Counting permutations of a multiset restricted by nearness condition I've been scratching the noggin on this for a bit, and have come up blank so far. Given a multiset $S$ with $Z$ zeros and $O$ ones, how many permutations are there where there is at least one pair of ones separated by at most $N$ zeros? E.g., with $S=\\{1, 1, 1, 0, 0, 0, 0, 0, 0\\}$ and $N=2$, $\\{1, 0, 0, 1, 0, 0, 0, 0, 1\\}$ matches the restriction, but $\\{1, 0, 0, 0, 1, 0, 0, 0, 1\\}$ does not. I've looked at the enumeration of smaller cases, searching for a pattern to the counts (some tantalizingly close OEIS hits), but no luck so far. Any ideas/pointers?

Total number of permutations, $P$ = $Z+O\choose Z$.{select the positions for Z Zeroes, positions of One's will get automatically fixed}.

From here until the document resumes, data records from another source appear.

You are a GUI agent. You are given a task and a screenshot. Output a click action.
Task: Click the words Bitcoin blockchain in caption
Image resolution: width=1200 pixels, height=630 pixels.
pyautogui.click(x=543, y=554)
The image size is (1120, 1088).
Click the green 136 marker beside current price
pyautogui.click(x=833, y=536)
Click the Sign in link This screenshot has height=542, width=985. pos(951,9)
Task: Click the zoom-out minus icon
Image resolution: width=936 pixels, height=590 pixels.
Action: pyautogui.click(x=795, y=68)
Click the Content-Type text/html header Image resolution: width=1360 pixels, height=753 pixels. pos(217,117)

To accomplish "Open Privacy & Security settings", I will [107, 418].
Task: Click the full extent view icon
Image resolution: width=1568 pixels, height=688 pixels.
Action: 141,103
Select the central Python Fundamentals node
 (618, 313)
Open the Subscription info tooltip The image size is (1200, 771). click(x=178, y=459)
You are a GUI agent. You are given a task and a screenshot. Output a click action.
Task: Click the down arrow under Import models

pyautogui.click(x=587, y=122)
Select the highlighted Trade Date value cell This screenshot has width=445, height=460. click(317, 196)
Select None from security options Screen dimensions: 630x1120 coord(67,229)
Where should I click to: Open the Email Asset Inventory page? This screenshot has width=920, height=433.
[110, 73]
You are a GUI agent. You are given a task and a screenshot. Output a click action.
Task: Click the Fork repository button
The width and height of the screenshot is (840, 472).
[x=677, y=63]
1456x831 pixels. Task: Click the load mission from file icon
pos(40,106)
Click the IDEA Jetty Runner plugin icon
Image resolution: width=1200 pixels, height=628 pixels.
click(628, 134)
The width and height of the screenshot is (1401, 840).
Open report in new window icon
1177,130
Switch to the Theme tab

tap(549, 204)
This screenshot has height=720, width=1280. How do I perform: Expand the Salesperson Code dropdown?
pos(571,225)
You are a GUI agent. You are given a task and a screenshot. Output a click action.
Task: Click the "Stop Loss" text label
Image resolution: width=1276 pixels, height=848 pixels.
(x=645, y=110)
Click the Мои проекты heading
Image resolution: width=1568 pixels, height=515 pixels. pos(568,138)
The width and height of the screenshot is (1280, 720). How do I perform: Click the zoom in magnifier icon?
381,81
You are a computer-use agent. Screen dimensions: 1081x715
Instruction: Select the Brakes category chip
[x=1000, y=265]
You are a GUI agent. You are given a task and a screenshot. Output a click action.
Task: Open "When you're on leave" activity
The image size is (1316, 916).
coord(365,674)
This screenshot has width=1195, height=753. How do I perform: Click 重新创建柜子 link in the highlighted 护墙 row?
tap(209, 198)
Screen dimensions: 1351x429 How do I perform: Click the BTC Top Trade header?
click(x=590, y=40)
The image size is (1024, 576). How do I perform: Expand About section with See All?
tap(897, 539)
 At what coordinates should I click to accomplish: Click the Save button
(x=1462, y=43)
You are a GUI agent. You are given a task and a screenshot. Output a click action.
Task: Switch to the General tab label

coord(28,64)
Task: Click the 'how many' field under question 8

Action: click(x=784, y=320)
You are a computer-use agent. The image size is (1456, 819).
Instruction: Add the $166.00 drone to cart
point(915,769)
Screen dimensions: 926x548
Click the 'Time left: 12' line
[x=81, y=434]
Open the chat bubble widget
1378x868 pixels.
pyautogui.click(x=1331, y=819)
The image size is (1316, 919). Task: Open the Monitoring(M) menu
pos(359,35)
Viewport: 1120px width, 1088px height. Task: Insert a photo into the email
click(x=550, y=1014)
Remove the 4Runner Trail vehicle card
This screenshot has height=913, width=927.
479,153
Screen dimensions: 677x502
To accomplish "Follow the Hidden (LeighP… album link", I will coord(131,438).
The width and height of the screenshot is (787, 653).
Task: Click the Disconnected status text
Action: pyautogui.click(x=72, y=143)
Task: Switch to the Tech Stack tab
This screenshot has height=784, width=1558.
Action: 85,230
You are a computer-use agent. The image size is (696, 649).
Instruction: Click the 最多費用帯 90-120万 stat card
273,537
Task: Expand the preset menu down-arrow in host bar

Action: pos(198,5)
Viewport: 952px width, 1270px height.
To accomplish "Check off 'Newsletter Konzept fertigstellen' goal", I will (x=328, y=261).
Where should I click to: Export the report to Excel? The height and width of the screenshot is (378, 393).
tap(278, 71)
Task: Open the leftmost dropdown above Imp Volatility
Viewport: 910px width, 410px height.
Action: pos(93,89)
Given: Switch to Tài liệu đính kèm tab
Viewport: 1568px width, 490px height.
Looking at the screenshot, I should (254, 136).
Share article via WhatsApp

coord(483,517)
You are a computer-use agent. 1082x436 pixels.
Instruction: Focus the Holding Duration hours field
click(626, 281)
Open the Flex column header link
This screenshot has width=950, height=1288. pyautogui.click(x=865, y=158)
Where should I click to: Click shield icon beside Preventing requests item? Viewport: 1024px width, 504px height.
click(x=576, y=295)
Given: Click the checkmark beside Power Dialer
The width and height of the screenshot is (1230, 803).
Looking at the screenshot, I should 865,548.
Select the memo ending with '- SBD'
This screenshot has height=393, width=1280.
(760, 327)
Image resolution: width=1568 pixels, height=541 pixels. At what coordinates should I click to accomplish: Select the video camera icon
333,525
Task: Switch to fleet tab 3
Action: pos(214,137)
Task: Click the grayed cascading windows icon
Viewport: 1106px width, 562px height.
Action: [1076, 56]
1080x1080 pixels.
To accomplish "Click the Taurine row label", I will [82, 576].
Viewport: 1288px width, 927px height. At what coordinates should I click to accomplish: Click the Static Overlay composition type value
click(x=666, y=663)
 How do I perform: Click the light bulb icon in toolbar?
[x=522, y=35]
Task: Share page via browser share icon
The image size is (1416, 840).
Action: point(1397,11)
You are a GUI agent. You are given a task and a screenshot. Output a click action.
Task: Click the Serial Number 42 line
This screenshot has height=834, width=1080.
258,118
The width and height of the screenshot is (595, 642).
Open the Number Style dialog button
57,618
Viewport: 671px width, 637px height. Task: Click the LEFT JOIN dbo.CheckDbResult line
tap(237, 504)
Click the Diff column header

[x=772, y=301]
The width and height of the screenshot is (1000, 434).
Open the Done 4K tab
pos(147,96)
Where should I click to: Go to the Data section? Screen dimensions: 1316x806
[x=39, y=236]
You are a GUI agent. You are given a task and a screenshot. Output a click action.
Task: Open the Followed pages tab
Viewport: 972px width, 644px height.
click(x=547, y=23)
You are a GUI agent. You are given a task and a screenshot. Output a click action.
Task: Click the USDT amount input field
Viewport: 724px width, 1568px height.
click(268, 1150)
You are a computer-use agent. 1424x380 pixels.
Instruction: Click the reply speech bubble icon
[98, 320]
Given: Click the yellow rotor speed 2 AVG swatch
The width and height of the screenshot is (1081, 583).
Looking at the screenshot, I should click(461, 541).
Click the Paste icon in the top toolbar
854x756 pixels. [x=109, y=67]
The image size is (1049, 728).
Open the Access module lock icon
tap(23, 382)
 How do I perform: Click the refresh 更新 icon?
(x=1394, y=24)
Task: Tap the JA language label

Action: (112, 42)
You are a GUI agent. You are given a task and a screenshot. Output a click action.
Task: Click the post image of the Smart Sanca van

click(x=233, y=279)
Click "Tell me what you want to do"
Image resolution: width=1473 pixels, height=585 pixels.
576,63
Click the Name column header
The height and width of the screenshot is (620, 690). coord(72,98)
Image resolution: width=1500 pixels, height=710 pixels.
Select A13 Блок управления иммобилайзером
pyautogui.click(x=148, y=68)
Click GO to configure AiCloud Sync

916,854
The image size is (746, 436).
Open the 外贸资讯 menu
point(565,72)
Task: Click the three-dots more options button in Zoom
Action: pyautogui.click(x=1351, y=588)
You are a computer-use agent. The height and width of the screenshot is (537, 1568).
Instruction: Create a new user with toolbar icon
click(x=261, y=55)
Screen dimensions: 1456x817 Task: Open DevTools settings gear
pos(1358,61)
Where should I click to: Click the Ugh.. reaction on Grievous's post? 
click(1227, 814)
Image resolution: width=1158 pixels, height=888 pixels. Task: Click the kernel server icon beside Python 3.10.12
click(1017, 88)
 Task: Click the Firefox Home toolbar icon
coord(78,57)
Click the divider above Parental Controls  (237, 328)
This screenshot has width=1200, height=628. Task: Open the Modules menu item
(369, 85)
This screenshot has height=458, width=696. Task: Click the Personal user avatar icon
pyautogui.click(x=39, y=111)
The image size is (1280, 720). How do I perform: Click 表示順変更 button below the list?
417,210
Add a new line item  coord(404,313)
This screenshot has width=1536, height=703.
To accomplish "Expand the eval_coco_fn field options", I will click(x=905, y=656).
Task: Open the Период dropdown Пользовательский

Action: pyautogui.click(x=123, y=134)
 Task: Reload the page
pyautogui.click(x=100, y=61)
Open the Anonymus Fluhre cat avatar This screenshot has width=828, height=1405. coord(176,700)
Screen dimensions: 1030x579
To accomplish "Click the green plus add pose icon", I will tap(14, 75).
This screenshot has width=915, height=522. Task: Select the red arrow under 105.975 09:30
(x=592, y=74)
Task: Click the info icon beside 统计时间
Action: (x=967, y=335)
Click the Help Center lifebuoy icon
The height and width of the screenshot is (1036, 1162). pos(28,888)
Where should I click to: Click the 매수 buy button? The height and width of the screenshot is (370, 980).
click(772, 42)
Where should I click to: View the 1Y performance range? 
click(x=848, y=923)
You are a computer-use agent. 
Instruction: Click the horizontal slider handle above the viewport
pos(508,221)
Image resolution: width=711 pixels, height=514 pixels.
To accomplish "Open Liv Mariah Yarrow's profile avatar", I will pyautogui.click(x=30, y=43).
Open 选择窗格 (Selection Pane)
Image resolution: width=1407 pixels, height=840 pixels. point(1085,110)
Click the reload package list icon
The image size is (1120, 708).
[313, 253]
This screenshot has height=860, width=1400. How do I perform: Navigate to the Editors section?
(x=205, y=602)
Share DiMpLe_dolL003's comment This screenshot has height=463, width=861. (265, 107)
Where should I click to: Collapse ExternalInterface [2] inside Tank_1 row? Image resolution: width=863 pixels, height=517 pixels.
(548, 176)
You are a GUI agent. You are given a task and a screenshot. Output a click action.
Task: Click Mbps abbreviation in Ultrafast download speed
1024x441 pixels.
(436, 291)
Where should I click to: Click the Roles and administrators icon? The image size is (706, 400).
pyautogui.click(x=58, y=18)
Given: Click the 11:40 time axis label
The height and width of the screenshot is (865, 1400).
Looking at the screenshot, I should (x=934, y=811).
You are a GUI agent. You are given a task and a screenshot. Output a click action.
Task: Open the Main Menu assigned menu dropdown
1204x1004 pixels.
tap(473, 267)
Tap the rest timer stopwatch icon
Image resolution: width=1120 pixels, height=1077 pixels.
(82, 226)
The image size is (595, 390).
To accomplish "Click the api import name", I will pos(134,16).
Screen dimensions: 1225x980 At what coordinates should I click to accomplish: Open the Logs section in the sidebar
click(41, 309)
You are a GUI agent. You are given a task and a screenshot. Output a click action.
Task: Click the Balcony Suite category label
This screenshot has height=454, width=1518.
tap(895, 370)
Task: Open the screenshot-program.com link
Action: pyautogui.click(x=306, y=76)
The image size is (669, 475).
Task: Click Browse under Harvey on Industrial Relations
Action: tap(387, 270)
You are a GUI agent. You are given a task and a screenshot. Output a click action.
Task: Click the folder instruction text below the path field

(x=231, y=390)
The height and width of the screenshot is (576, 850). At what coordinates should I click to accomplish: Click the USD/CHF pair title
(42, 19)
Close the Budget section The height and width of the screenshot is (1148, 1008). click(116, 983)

Let $X$ denote the permutaion where all One's are separated by at-least $N+1$ Zeroes. Required answer is $P-X$.

Let $x_i$ denote the number of Zeroes between $i$-th and $i+1$-th $1$, $1\le i\le O-1$. And $x_0$ define number of zeroes before the first one and $x_O $ denote the number of zeroes after the last one. Then by multinomial theorem, $X$ is the number of solutions to the following equation,

$$\sum_{i=0}^O x_i = Z , \ x_0\ge 0,x_O\ge 0 \text{ and remaining } x_i \ge N+1. $$ $$\implies \sum_{i=0}^O x_i = Z-(O-1)(N+1) , \ x_i \ge 0$$

Thus, $X = {Z-((O-1)(N+1)) + O+1 -1 \choose (O+1-1)}$.